Ihr Engagement zahlte sich aus: Die „Mischung aus Eigeninitiative und Eigenakquise“ führte schließlich zu ersten Projektaufträgen. Sie starteten vorsichtig mit den baulichen Eingriffen in einem geschützten Rahmen. Die Zusammenarbeit mit einem lokalen Ausführungsbüro half ihnen, konstruktive Expertise zu gewinnen und gestalterische Freiheit zu bewahren. Diese fachlichen Unterstützung gab ihnen die Möglichkeit, explorativ eine eigene Haltung zu entwickeln.
Ein Haus ohne Abfall
Atmosphärische Räume, materialsensible Konstruktionen und der sorgfältig kalibrierte Einsatz von Ressourcen prägen die Architektur von Allen + Crippa. Ein Beispiel dafür ist das „Gässlihaus“ – eine einzigartige Bauaufgabe in Holz und Lehm, die Timothy und Ronan als Abschlussarbeit ihres Studiums initiierten und realisierten. Um die historisch wertvolle Typologie vor dem Abbruch zu retten, demontierten sie das Haus und bauten es an einem neuen Standort wieder auf. Für eine zeitgemäße Nutzung erweiterten sie es um einen Neubau aus Stampflehm. Dabei experimentierten die Architekten mit innovativen Lösungen wie Hanfdämmung, Kalkputz und verdübelten Holzdecken – ein Haus ohne Abfall. Das Gässlihaus spiegelt das Credo des Büros wider und erzeugte überregionale Aufmerksamkeit.

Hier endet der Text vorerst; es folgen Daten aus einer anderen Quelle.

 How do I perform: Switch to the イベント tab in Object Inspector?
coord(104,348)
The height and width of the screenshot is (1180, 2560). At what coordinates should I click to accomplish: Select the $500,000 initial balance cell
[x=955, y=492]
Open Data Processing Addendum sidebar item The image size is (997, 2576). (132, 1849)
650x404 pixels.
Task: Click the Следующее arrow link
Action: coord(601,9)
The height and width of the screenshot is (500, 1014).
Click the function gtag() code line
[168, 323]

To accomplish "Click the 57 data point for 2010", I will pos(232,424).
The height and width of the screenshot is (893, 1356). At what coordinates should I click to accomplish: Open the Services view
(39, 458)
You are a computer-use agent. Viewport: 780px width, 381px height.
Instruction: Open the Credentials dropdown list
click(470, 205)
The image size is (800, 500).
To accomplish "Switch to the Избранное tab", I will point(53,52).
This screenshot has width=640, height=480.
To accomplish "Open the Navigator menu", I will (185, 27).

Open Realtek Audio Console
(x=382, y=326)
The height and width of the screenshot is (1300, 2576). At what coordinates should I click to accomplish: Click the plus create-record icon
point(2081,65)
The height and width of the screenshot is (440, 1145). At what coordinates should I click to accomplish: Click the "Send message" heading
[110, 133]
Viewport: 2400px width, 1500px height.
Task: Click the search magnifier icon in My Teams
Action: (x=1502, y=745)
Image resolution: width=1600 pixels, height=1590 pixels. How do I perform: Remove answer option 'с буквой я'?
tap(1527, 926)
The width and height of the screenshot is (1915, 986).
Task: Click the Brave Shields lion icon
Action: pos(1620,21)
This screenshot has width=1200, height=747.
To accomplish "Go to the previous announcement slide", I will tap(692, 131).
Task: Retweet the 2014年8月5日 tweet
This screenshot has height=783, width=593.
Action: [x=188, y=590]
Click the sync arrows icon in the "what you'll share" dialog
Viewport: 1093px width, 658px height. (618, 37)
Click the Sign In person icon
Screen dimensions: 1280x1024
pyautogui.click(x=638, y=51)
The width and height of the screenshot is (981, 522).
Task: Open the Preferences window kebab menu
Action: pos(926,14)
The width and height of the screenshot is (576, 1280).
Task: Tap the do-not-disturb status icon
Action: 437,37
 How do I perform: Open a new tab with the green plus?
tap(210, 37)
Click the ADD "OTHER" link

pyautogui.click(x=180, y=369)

Aufklärungsarbeit auch in der Lehre
Im Wintersemester 2024/25 starteten Timothy und Ronan einen dreijährigen Lehrauftrag in Liechtenstein – unweit von Grabs. Im akademischen Kontext sehen sie die Chance, einen Diskussionsraum zu öffnen, der zu radikaleren oder visionären Lösungen führen kann. Ihre Lehre behandelt drei aktuelle Themen: Bauen im Bestand anhand der Typologie Einfamilienhaus – der meistverbreiteten Schweizer Bauform – sowie denkmalpflegerische Maßnahmen für den Ortsbildschutz von Siedlungen und die Transformation von Industriearealen.
Klein ist erstmal fein
„Wir arbeiten in einem Kontext und einer Größe, die uns vieles selbst zutrauen lässt“, betont Timothy. Das Team von fünf bis sieben Personen und die überschaubare Größe der Aufträge erlauben es ihnen, im Kleinen zu experimentieren und zu lernen. Auch die Büroführung übernehmen sie selbst, einschließlich Buchhaltung und Websitepflege. Ein großes Learning ist das Zeitmanagement: Wofür investiere ich Zeit? Zwischen Baustellen, Vorträgen, Engagement, Lehre und Büromanagement meistern Timothy und Ronan den Balanceakt. Ihre Architekturhaltung erfordert letztendlich ein langsames, gut abgestimmtes Wachstum.